Prix « Le Monde » de la recherche 2016 : pour des parents exemplaires
Prix « Le Monde » de la recherche 2016 : pour des parents exemplaires
Julie Pinsolle a reçu le Prix « Le Monde » de la recherche universitaire en 2016. Elle présente le travail de thèse qui lui a valu cette récompense.
Parents et enfants font la rentrée scolaire en banlieue parisienne à Fontenay-sous-Bois, en 2015. | © Charles Platiau / Reuters / REUTERS
Un malaise éducatif s’est emparé de notre société : parents et éducateurs doutent, s’interrogent, et éduquer est devenu plus complexe. Comment l’éducation, action exercée par les générations antérieures sur les plus jeunes depuis toujours, a-t-elle cessé d’être naturelle ?
Loin des discours sur la prétendue « démission » des éducateurs, l’enjeu de notre travail a été de comprendre cette transformation. Nous avons interrogé par entretien, puis par questionnaire, des parents d’enfants scolarisés au collège.

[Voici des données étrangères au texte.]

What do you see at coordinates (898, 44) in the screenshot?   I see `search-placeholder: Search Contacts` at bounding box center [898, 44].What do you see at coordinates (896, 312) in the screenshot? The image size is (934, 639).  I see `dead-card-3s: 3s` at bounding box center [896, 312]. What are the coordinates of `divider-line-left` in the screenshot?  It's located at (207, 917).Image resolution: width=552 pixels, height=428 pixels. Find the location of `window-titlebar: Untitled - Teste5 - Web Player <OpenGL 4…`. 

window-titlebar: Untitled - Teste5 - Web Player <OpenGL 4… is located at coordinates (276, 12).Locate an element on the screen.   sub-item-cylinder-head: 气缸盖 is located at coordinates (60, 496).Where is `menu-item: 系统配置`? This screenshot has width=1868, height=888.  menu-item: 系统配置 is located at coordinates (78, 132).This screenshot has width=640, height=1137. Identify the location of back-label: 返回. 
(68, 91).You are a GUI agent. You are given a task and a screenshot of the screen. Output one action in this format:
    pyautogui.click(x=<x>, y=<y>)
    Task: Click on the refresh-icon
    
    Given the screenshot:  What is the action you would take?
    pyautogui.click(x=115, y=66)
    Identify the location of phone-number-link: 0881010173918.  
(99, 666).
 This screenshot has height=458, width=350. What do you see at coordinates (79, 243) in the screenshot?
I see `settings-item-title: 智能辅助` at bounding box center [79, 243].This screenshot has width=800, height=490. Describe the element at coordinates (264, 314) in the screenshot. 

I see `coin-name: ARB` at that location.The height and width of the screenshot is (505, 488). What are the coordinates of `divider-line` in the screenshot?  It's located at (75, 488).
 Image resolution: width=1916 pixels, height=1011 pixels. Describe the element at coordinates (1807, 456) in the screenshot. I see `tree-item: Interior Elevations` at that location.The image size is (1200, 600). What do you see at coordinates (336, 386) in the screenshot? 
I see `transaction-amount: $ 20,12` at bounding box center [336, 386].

Les entretiens révèlent l’évolution de notre rapport à l’enfant : celui-ci n’est plus considéré comme un « objet » que l’on poserait dans un coin et qui devrait nous obéir au doigt et à l’œil sans discuter, mais il est écouté et sait qu’il peut négocier les décisions. Pour autant, les parents restent confrontés à la question des limites et des règles : comment les incarner et les mettre en place dans ce climat plus égalitaire ? Pour « réinventer » ainsi l’éducation, trois principes reviennent : le dialogue, la confiance et l’autonomie, dont les parents ne doutent pas de la pertinence. Mais tout peut-il se négocier ? Faut-il tout dire aux enfants ? Leur fait-on réellement confiance ? Peut-on considérer l’enfant comme autonome, au même titre que l’adulte, alors qu’il n’a pas les mêmes outils pour penser et agir dans le monde ? Par ces questionnements, notre travail pointe les impensés de ces nouveaux repères éducatifs et permet de dévoiler les difficultés qu’ils peuvent véhiculer.
Les réponses au questionnaire sur l’organisation quotidienne renouvellent l’étude de l’éducation familiale. Elles dessinent une image actuelle des pratiques parentales d’autorité et des valeurs éducatives promues par les parents en soulignant leur évolution. Ainsi, contrairement à ce qui s’observait il y a encore quelques dizaines d’années, la façon dont les parents mettent en place des règles au quotidien n’est plus définie par leur origine sociale. Les réponses au questionnaire indiquent que le fonctionnement des familles s’est réorganisé autour du repère « traditionnel » : le sexe de l’enfant, les filles étant plus « cadrées » que les garçons.
Enfin, en révélant que la façon dont les règles sont mises en place à la maison influence le comportement des élèves au collège, notre travail prouve que la liaison souvent avancée entre milieu social et déviance est simpliste. Pour penser l’autorité, il faut bien davantage se centrer sur la pratique et non sur le fait de dire les règles. Le sens des règles pour l’enfant réside dans l’usage qu’en font les adultes.
Julie Pinsolle
« L’éducation familiale transformée, approche anthropo‑didactique de l’autorité à la préadolescence. Appréhension des pratiques dans la région bordelaise » : thèse soutenue le 1er décembre 2015. Directeur de recherche : Bernard Sarrazy. Sciences de l’éducation. Université de Bordeaux.